**What to work on**.
Arrange the lines of the listing as a numbered list, leaving out blank lines, starting with the line that contains "This screenshot has width=515, height=183." and going on through the line that contains "Action: pyautogui.click(x=667, y=321)".

**Provided records**.
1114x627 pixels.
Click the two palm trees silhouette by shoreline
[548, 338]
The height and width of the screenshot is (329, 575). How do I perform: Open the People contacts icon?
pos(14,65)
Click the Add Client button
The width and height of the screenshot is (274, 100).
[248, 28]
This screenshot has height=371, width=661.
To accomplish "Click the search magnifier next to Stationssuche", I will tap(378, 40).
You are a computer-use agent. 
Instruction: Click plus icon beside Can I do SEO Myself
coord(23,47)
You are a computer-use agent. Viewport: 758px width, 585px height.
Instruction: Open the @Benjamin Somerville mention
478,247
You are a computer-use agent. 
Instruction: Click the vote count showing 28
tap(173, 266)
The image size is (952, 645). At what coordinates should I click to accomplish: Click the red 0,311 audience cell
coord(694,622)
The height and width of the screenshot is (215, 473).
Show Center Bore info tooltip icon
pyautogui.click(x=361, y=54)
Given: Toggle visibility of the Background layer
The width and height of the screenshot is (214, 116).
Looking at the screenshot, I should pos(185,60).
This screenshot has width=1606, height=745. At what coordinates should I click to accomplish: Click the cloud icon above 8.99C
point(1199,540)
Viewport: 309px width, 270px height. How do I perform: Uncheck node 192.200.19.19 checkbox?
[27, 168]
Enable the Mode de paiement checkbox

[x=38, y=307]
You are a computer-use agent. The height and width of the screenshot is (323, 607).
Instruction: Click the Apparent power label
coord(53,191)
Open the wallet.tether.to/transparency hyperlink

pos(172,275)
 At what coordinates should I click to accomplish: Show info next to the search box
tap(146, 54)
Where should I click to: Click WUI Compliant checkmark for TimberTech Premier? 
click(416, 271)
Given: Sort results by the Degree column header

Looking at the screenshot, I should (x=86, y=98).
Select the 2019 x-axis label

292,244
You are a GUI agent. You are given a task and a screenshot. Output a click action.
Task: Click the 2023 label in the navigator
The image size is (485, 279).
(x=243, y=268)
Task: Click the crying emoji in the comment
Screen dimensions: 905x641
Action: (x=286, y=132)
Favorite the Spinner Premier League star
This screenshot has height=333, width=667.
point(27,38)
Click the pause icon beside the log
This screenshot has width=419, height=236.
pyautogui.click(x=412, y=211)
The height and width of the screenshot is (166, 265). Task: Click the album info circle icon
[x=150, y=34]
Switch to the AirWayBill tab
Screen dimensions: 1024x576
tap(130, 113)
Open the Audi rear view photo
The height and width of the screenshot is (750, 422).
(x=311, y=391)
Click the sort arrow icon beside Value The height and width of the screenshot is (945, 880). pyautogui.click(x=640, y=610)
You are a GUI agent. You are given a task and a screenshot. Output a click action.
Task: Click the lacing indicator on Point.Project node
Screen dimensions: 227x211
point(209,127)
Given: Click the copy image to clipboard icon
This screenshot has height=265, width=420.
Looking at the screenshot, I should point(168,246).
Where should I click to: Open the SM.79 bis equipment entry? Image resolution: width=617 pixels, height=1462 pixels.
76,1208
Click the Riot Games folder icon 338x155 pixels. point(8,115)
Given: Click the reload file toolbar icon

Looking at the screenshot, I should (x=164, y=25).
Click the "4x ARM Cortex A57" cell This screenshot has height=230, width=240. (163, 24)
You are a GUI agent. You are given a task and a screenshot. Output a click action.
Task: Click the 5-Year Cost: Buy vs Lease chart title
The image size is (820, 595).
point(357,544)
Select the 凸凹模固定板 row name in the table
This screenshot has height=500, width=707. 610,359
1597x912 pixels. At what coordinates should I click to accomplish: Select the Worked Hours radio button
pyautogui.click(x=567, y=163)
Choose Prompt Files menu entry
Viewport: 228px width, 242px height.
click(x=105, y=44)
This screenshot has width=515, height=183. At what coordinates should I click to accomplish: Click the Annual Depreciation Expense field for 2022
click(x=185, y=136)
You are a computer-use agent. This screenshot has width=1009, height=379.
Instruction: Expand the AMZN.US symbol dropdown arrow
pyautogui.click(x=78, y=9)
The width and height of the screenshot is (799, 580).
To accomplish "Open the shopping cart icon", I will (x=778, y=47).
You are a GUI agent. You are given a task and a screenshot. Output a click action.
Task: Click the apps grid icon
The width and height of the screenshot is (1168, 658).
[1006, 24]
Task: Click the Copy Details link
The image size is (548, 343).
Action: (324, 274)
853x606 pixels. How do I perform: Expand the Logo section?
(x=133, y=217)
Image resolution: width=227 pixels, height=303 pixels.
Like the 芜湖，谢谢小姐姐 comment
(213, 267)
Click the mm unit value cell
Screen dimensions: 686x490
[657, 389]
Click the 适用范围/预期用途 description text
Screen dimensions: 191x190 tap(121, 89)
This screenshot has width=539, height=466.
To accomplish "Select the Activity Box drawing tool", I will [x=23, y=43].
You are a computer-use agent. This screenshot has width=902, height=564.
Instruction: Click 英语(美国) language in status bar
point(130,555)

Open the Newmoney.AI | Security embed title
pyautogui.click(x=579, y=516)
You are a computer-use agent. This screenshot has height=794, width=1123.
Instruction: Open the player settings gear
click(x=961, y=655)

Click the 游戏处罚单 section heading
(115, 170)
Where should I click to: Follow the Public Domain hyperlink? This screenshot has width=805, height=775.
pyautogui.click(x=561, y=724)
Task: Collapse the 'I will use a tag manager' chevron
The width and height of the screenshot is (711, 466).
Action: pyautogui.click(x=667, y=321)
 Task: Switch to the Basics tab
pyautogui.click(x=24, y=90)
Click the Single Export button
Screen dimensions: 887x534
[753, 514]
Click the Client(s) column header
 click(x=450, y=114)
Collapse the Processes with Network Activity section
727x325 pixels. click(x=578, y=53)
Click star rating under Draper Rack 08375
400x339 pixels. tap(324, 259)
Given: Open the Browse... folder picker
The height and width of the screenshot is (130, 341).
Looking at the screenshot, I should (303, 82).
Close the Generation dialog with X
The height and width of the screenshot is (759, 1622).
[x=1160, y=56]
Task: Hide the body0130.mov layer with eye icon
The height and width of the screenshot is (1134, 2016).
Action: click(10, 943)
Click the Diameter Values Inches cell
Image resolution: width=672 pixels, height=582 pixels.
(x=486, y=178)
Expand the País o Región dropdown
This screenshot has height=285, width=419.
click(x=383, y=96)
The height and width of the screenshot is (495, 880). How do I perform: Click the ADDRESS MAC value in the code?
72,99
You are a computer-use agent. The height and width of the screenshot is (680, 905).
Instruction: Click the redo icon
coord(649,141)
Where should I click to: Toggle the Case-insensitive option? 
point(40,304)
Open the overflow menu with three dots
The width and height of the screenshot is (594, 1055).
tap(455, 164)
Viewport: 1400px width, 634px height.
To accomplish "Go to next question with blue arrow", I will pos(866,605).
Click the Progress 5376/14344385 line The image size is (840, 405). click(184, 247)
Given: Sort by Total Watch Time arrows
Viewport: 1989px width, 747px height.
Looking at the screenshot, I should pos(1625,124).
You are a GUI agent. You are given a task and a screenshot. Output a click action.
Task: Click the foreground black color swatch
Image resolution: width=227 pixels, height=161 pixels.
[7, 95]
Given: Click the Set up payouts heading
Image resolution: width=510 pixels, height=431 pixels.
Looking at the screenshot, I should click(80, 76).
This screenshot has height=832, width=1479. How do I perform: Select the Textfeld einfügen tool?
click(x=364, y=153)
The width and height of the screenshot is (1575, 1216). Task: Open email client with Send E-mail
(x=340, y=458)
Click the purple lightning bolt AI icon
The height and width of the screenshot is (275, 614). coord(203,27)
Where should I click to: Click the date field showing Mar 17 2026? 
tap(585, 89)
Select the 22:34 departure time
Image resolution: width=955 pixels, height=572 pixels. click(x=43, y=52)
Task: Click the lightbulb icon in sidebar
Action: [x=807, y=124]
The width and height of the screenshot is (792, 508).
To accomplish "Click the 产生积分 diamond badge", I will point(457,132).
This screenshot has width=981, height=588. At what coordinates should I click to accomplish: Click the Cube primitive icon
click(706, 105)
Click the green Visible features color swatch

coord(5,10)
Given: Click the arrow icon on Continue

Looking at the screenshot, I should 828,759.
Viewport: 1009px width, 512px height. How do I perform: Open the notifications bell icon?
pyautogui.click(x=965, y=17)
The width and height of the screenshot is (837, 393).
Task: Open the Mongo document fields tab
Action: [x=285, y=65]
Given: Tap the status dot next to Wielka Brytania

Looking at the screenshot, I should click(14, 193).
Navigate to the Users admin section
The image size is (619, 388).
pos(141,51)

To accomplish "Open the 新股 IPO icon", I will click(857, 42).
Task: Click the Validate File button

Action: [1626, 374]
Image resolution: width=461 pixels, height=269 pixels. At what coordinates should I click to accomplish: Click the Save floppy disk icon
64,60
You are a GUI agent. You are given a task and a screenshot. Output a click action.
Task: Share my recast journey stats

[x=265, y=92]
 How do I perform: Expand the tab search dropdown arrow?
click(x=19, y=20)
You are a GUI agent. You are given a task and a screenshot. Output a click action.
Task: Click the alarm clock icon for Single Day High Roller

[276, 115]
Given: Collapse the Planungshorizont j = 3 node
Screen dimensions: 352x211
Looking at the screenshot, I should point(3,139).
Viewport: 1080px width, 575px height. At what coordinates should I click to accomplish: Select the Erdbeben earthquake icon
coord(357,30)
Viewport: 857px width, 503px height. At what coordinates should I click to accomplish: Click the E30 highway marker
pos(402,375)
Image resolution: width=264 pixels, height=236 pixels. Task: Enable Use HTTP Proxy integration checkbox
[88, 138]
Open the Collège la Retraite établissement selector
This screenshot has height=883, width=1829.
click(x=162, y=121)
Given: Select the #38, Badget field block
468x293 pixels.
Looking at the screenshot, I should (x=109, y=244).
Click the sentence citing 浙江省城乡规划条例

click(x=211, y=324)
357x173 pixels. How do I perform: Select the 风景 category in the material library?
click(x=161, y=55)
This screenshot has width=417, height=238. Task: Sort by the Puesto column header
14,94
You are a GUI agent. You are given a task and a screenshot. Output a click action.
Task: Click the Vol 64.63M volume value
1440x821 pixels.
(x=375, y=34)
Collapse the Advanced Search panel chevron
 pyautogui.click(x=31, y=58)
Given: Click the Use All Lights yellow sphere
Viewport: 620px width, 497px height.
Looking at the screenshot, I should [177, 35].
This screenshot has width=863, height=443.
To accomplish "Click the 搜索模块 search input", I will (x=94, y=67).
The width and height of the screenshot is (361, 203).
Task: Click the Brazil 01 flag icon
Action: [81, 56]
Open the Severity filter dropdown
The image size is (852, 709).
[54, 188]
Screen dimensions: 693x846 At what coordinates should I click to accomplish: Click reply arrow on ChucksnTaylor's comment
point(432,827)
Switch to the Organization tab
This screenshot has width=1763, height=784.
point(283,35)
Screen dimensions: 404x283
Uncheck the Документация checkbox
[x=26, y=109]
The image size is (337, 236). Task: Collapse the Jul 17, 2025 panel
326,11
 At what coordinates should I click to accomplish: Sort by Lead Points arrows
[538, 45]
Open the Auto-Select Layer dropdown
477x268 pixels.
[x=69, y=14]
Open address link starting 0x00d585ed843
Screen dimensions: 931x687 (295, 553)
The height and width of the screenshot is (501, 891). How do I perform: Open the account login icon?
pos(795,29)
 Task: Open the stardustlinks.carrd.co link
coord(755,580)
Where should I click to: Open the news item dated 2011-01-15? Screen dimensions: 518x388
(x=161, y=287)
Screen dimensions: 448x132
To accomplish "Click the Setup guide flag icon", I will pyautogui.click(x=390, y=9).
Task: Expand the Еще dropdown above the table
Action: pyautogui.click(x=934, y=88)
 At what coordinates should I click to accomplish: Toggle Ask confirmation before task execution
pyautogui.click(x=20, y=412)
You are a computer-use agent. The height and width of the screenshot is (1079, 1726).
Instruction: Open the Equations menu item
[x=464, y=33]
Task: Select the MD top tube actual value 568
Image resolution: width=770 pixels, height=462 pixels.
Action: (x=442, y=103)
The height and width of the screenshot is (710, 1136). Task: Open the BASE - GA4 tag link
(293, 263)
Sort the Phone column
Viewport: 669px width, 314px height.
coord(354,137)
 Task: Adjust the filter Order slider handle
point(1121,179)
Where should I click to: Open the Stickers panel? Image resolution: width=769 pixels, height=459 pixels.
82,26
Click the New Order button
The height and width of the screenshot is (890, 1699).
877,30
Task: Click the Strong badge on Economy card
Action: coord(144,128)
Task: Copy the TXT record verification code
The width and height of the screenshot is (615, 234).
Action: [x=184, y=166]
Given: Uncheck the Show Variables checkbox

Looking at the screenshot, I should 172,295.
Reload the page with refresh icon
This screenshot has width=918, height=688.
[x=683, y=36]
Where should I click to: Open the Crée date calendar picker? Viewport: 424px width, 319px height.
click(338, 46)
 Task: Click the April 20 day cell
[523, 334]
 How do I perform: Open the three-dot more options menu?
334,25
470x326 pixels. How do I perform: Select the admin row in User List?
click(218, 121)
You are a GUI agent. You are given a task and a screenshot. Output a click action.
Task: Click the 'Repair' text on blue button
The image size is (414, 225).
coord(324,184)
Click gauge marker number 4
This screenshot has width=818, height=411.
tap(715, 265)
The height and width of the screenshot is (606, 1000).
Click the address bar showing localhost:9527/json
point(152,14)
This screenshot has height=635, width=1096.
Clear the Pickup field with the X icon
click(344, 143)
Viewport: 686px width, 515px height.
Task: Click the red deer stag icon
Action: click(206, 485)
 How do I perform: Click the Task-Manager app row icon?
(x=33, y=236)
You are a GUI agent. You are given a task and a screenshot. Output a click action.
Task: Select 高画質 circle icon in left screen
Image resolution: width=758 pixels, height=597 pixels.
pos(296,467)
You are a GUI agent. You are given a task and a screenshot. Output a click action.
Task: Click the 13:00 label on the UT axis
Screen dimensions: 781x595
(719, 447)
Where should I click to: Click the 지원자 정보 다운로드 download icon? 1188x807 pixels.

**Response to the task**.
1. This screenshot has width=515, height=183. At what coordinates should I click to accomplish: Click the Annual Depreciation Expense field for 2022
2. click(x=185, y=136)
3. You are a computer-use agent. This screenshot has width=1009, height=379.
4. Instruction: Expand the AMZN.US symbol dropdown arrow
5. pyautogui.click(x=78, y=9)
6. The width and height of the screenshot is (799, 580).
7. To accomplish "Open the shopping cart icon", I will (x=778, y=47).
8. You are a GUI agent. You are given a task and a screenshot. Output a click action.
9. Task: Click the apps grid icon
10. The width and height of the screenshot is (1168, 658).
11. [1006, 24]
12. Task: Click the Copy Details link
13. The image size is (548, 343).
14. Action: (324, 274)
15. 853x606 pixels. How do I perform: Expand the Logo section?
16. (x=133, y=217)
17. Image resolution: width=227 pixels, height=303 pixels.
18. Like the 芜湖，谢谢小姐姐 comment
19. (213, 267)
20. Click the mm unit value cell
21. Screen dimensions: 686x490
22. [657, 389]
23. Click the 适用范围/预期用途 description text
24. Screen dimensions: 191x190 tap(121, 89)
25. This screenshot has width=539, height=466.
26. To accomplish "Select the Activity Box drawing tool", I will [x=23, y=43].
27. You are a computer-use agent. This screenshot has width=902, height=564.
28. Instruction: Click 英语(美国) language in status bar
29. point(130,555)
30. Open the Newmoney.AI | Security embed title
31. pyautogui.click(x=579, y=516)
32. You are a computer-use agent. This screenshot has height=794, width=1123.
33. Instruction: Open the player settings gear
34. click(x=961, y=655)
35. Click the 游戏处罚单 section heading
36. (115, 170)
37. Where should I click to: Follow the Public Domain hyperlink? This screenshot has width=805, height=775.
38. pyautogui.click(x=561, y=724)
39. Task: Collapse the 'I will use a tag manager' chevron
40. The width and height of the screenshot is (711, 466).
41. Action: pyautogui.click(x=667, y=321)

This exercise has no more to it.